Problem a -
Revise the excerpt on OAC kernels, starting with "In practice, the" and going on through "into dense representations.", so that "reordered correlation map" is replaced by "rearranged correlation map" throughout.

Extract provided -
** start **

While a proposed kernel captures a single aspect of feature displacement, a set of the proposed kernels produce a dense feature representation of feature displacement for each source feature. We use 128 OAC kernels resulting in a feature displacement map \(\varvec{h} \in \mathbbm {R}^{128\times 15\times 15}\) encoding the displacement of each source feature. We set ReLU as the activation functions of the kernel outputs, and compute normalized correlations in OAC kernels since normalization further improves the scores as observed in [13].

In practice, the proposed OAC kernels are implemented by two sub-procedures. We first compute the normalized correlation map reordered based on the offsets between the locations of the source and target features. In this reordered correlation map, every correlation with the same relative displacement is arranged in the same channel. This reordering results in \((2H-1)(2W-1)\) possible offsets and thus the size of the output tensor becomes \((2H-1)(2W-1) \times H \times W\) where many of the values are zeros due to non-existing pairs for some offsets. Then, we use a \(1\times 1\) convolutional layer to compute the dense feature representation from the raw displacement information captured in the reordered correlation map. Note that this process significantly reduces the number of channels by compactly encoding various aspects of the local displacements into dense representations.

** end **

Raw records
** start **

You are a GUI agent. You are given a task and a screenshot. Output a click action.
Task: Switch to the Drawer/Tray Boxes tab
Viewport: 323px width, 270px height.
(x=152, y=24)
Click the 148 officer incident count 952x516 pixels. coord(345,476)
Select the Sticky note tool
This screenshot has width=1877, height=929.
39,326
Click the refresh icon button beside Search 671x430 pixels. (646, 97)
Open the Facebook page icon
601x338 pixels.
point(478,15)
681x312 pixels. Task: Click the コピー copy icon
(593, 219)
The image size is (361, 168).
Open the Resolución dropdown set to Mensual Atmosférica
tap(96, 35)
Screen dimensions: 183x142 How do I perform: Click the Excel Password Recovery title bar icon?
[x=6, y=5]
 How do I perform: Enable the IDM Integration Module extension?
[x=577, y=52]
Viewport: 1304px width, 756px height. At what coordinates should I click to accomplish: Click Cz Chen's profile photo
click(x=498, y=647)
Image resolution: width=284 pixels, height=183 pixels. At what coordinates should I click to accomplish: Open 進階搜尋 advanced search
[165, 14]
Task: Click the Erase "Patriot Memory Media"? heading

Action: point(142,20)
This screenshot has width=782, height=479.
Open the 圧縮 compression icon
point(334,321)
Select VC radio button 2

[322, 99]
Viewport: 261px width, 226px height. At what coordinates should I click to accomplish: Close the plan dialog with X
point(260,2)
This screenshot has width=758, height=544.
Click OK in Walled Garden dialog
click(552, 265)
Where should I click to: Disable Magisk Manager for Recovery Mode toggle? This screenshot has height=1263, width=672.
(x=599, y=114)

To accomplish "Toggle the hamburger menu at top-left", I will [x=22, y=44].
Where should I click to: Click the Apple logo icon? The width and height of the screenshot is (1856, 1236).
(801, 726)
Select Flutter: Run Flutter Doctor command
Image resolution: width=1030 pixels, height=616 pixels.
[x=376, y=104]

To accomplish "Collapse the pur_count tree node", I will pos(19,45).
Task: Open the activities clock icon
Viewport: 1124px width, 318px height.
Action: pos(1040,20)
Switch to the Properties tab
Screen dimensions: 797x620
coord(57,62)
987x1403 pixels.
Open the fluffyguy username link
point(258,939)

** end **

Problem b -
Extract each row that contains the string "Switch".

Correct output a -
In practice, the proposed OAC kernels are implemented by two sub-procedures. We first compute the normalized correlation map reordered based on the offsets between the locations of the source and target features. In this rearranged correlation map, every correlation with the same relative displacement is arranged in the same channel. This reordering results in \((2H-1)(2W-1)\) possible offsets and thus the size of the output tensor becomes \((2H-1)(2W-1) \times H \times W\) where many of the values are zeros due to non-existing pairs for some offsets. Then, we use a \(1\times 1\) convolutional layer to compute the dense feature representation from the raw displacement information captured in the rearranged correlation map. Note that this process significantly reduces the number of channels by compactly encoding various aspects of the local displacements into dense representations.

Correct output b -
Task: Switch to the Drawer/Tray Boxes tab
Switch to the Properties tab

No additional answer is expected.